Dua tahun berselang, Facebook menjelma menjadi raksasa media sosial dengan fitur bertukar pesan pribadi maupun grup baik gambar maupun video. Selain itu, pengguna juga dapat mengirimkan permintaan teman kepada seluruh pengguna di dunia. Pertahun 2020, tercatat ada 130 juta penduduk Indonesia menggunakan Facebook sebagai aktivitas bermedia sosial.

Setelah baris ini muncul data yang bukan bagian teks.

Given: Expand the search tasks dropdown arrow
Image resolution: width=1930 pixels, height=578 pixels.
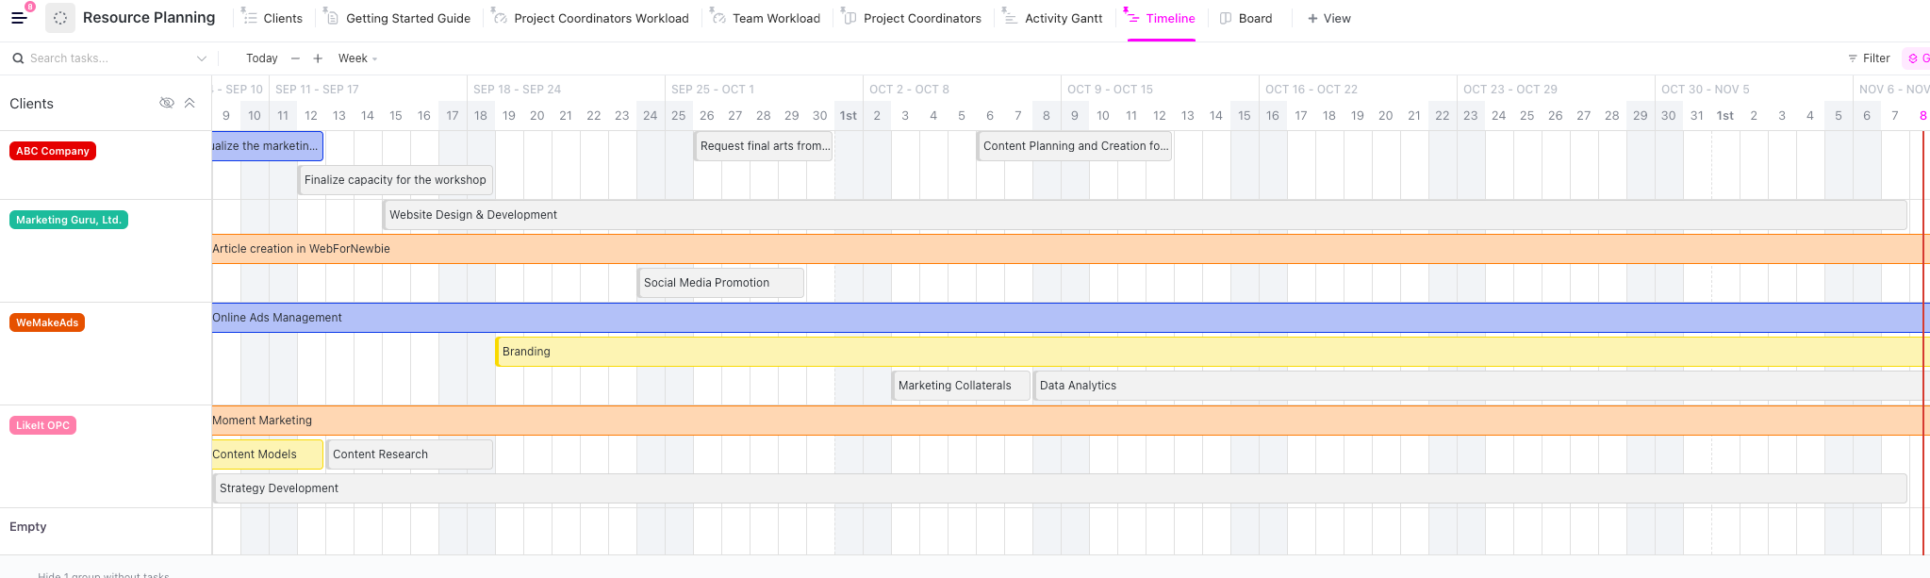Looking at the screenshot, I should pos(201,58).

Pada tahun 2006 muncul media sosial bernama twitter yang dirancang lebih sederhana untuk mengekspresikan segala hal. Kemudian 4 tahun berselang muncul Instagram sebagai platform untuk membagikan foto dan video. Disusul Line dan Snapchat di tahun berikutnya.
Berbagai penelitian menunjukkan bahwa seseorang yang tidak bisa mengakses media sosial dalam jangka waktu tertentu bisa menimbulkan kecemasan, kesepian, bahkan depresi. Hal itu disebabkan oleh fear of missing out (FOMO) atau takut ketinggalan (baik informasi maupun tren terkini). FOMO merupakan efek kesehatan mental akibat penggunaan media sosial secara terus menerus.
Kebutuhan Eksistensi
Media sosial telah menjadi kebutuhan pokok setiap manusia. Kemampuannya dalam menyediakan pengetahuan sekaligus menjelajah dunia sangat memberikan peluang terhadap menyempitnya ide saat tak lagi berselera dengan dunia nyata.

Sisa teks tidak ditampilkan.